The Health and Hospital Reform Commission tried to set the vision and the goals and, as I said, in the session on the Budget that vision and goals still apply – and I will go over them again.
The vision was for a sustainable high quality responsive health system for all Australians now and into the future.
The goals were:
· To tackle the major access and equity issues that affect people now;
· To redesign our health system to meet emerging challenges;
· To create an agile and self-improving health system for future generations.
Unless we know where we are going, how will we know if we have arrived?
We need to move from:
· intervention after a problem occurs to health promotion;
· acute care to chronic care;
· hospital-centric to patient-centric, with primary care being the hub for most patients;
· silos to a coordinated continuum;
· Extraordinary intervention at the end of life to patient-driven palliative care.

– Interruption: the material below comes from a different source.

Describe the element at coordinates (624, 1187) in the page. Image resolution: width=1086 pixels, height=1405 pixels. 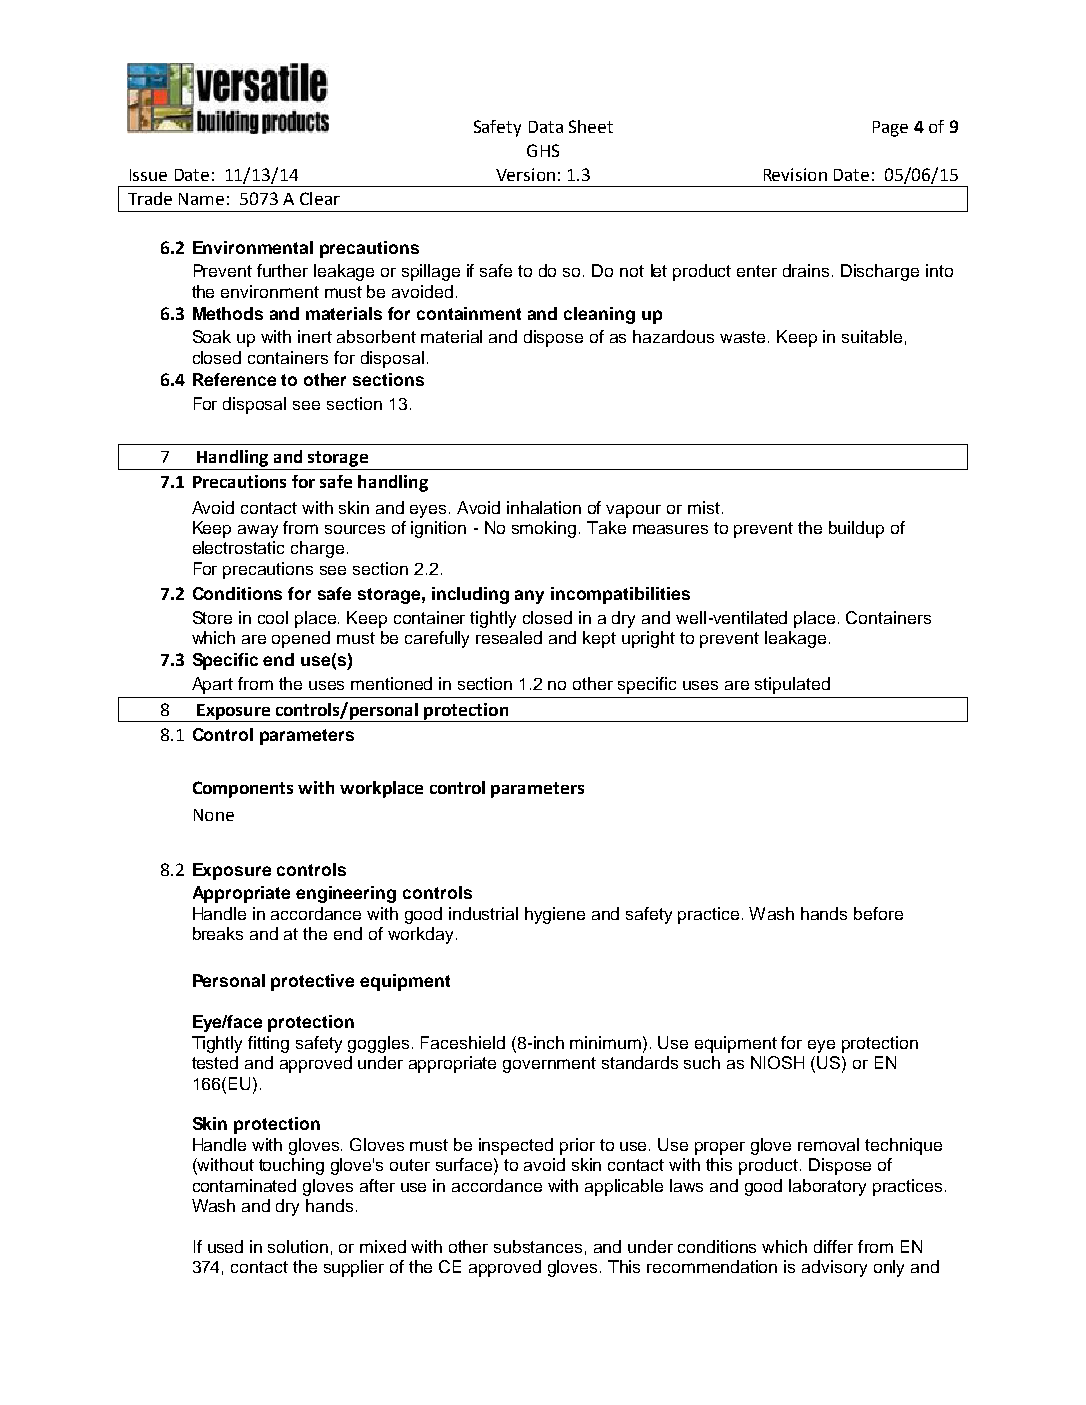
I see `applicable` at that location.
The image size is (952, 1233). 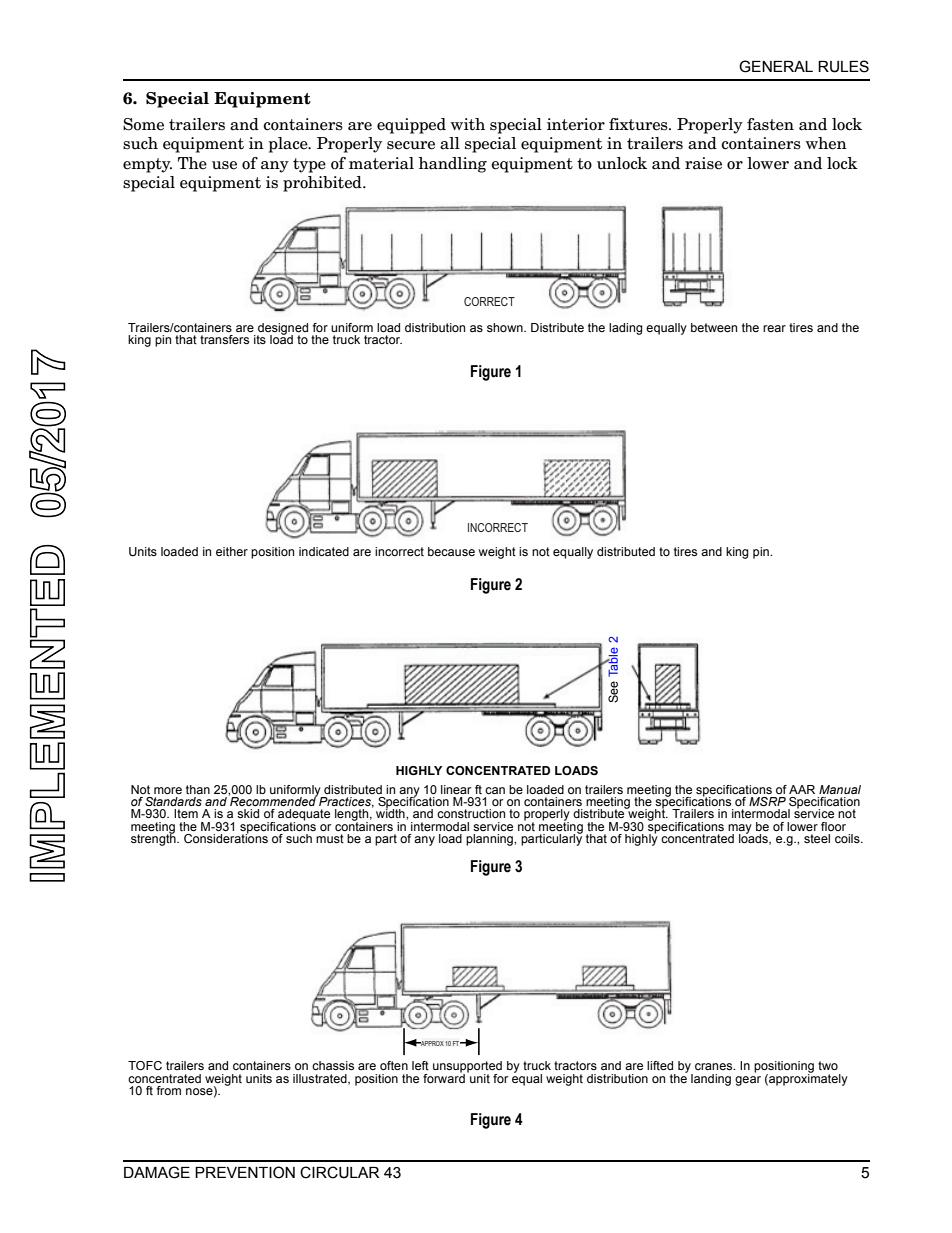 What do you see at coordinates (802, 789) in the page?
I see `AAR` at bounding box center [802, 789].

· drawing patients to hospitals to assisting patients to stay out;
· from centralized management to regional management;
· under-funded poorly integrated primary care to properly funded team-based primary care;
· working alone to working in teams;
· public-private divide to a blend of public and private care.
· poor use of IT to extensive use that is key to coordination across the system and that provides accountability;
· doctors’ office-based information to multi-source, multi-location information; and
· poorly-planned workforce numbers and roles to coordinated and responsive planning to deliver the workforce that Australia needs.
But enough rambling from me. In minutes you will have a new AMA talking head.
Conclusion
It has been an absolute honour to serve the AMA and the medical profession as President for the last three years and as Vice President in the two years prior to that.
I thank you all for your support, confidence, and friendship.
The AMA is a wonderful organisation that does many good things for many people.
I encourage you to maintain your support and your energy as the AMA goes through much-needed changes to make it even smarter.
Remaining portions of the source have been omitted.